= Charles Edward Bright =

English businessman in colonial Victoria

Charles Edward Bright (20 May 1829 – 17 July 1915) was an English businessman in colonial Victoria.

Bright belonged to an old Worcestershire family possessing estates in the counties of Worcester and Hereford. He was the fifth son of Robert Bright, of Bristol and Abbots Leigh, Somerset, by Caroline, daughter of Thomas Tyndall, of The Fort, Bristol. The Bright family were merchants who owned land in the West Indies, and were compensated £8,384 by the British government for 404 slaves upon the abolition of slavery.

Bright's brothers were Richard Bright, who was elected M.P. for East Somerset in 1868, and Lieut.-General Sir Robert Onesiphorus Bright.

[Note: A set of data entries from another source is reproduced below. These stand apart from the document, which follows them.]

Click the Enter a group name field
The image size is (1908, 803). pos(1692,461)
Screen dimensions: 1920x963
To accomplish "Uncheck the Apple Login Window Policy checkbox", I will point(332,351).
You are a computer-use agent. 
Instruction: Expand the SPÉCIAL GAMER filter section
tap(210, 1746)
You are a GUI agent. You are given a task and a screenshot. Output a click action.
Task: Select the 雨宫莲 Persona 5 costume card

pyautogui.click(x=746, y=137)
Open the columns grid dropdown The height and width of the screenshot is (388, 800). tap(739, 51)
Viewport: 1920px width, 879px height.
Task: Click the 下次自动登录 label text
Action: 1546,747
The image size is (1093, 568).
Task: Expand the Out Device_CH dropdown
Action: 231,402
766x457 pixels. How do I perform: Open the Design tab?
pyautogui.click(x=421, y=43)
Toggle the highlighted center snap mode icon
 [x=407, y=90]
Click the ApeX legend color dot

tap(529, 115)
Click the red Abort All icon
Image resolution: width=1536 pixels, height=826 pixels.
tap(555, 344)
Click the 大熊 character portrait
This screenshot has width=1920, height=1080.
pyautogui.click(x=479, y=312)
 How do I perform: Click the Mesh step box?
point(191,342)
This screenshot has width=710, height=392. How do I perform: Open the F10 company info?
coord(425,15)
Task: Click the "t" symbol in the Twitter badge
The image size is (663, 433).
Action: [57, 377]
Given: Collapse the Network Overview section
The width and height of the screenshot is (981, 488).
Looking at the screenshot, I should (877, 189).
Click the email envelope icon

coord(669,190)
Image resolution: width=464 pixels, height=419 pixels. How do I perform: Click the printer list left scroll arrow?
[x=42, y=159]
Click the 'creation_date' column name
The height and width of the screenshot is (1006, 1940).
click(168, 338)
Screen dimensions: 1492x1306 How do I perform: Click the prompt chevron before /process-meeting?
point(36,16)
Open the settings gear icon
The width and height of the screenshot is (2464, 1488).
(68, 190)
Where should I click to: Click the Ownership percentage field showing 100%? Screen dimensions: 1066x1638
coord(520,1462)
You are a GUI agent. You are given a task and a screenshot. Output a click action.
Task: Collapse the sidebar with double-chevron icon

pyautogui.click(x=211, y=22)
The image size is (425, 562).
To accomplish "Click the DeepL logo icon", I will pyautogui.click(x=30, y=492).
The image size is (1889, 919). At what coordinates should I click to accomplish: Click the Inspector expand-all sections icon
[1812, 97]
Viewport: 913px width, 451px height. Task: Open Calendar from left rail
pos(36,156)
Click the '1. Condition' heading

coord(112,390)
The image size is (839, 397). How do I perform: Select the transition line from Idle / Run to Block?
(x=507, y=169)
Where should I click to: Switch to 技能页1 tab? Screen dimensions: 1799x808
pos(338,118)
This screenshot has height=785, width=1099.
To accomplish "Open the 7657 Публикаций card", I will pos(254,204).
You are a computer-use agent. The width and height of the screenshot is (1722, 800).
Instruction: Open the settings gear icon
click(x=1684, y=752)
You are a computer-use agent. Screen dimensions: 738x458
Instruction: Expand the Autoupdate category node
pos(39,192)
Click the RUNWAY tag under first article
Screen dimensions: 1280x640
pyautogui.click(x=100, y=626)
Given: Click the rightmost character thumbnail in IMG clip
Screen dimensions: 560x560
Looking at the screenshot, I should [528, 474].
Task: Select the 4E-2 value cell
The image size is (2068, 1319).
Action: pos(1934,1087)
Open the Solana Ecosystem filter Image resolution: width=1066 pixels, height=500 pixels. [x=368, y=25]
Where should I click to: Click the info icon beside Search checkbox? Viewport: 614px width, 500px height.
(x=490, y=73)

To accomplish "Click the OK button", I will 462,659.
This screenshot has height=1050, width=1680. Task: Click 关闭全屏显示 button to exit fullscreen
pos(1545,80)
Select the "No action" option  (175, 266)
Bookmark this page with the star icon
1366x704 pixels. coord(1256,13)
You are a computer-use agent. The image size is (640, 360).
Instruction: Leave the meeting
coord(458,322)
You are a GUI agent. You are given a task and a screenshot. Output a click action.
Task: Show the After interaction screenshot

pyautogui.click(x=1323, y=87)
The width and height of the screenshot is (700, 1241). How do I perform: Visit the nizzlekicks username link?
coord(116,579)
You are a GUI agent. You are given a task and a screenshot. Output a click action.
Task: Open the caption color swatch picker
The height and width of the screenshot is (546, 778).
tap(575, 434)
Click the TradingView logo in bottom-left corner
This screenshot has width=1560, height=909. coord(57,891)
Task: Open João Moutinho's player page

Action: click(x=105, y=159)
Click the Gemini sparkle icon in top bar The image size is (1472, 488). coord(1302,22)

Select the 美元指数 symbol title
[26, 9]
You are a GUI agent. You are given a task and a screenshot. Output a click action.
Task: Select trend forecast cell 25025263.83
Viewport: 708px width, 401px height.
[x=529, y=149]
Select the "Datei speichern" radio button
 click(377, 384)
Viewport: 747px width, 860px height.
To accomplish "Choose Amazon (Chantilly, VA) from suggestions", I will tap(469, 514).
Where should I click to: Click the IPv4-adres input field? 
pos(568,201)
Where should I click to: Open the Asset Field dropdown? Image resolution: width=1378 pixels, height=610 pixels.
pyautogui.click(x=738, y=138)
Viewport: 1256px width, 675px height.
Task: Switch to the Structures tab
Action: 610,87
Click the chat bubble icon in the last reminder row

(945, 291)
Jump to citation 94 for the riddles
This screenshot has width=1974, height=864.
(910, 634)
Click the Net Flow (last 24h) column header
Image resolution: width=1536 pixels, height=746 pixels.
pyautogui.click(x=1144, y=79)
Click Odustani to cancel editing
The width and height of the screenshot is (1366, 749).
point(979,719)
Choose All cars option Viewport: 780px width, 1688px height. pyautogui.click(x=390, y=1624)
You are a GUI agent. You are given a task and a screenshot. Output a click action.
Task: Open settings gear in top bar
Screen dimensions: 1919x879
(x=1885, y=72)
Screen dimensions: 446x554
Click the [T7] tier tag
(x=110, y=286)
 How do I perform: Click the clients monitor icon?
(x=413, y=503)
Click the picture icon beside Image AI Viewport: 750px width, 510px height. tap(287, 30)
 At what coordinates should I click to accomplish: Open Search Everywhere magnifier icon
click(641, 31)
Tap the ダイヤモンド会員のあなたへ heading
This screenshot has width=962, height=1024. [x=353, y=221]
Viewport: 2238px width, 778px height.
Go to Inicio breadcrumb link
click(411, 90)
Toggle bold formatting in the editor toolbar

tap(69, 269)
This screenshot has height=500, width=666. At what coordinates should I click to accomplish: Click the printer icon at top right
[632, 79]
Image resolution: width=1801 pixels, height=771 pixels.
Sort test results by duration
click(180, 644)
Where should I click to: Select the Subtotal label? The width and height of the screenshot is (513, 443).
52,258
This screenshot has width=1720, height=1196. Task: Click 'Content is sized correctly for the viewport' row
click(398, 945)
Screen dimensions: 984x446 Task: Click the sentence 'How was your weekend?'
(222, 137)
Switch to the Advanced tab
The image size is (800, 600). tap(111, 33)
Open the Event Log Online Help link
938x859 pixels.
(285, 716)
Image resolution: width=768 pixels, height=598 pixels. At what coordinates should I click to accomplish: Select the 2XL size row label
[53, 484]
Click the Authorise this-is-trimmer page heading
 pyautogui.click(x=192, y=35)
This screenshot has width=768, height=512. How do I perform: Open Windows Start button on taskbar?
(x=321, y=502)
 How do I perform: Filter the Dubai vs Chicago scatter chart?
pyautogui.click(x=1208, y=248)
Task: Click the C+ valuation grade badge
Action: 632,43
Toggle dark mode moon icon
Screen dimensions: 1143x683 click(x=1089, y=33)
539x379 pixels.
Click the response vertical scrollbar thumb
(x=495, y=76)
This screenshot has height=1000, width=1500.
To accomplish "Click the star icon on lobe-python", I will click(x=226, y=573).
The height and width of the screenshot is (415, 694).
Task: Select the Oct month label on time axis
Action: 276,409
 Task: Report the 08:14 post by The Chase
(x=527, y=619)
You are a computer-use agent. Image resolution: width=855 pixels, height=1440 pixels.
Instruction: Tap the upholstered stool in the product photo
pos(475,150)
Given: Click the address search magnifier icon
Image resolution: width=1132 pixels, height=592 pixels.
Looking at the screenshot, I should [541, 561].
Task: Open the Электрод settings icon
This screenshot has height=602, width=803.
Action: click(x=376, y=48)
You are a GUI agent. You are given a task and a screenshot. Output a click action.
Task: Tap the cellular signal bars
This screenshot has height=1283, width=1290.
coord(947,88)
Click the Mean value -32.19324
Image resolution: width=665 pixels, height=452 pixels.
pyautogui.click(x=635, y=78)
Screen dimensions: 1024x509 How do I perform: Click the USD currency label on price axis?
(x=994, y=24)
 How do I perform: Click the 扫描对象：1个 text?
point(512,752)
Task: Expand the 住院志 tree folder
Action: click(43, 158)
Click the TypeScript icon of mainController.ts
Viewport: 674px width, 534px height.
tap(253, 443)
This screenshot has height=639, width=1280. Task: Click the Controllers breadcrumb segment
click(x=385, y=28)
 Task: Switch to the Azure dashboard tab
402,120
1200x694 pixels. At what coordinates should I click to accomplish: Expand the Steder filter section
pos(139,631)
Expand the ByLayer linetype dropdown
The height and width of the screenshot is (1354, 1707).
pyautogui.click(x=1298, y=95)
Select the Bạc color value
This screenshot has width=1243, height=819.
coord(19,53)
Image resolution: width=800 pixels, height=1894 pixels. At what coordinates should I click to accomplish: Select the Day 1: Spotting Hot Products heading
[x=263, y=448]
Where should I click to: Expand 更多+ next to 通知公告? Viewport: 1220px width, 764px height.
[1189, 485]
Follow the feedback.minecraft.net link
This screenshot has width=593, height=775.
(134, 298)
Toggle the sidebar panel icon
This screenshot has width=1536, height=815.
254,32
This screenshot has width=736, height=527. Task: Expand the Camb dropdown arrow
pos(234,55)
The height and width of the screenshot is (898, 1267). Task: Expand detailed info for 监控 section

Bright emigrated to Australia, arriving in Melbourne in Jan. 1854. He became a partner in the firms of Messrs. Antony Gibbs & Co., and Gibbs, Bright & Co. He was twice Chairman of the Melbourne Harbor Trust, and for many years Trustee of the Public Library, Museum, and National Gallery of Victoria. He was Commissioner to the Exhibition of London, 1861-2; Dublin, 1864; Melbourne, 1866–7; London, 1873–4; Melbourne, 1880; Calcutta, 1883; Adelaide, 1887; and Melbourne, 1888. On 25 August 1868 he married the Hon. Anne Maria Georgiana Manners-Sutton, daughter of the third Viscount Canterbury (Governor of Victoria 1866–73), by Georgiana, youngest daughter of Charles Tompson, of Witchingham Hall, Norfolk; and was created CMG in the 1883 Birthday Honours.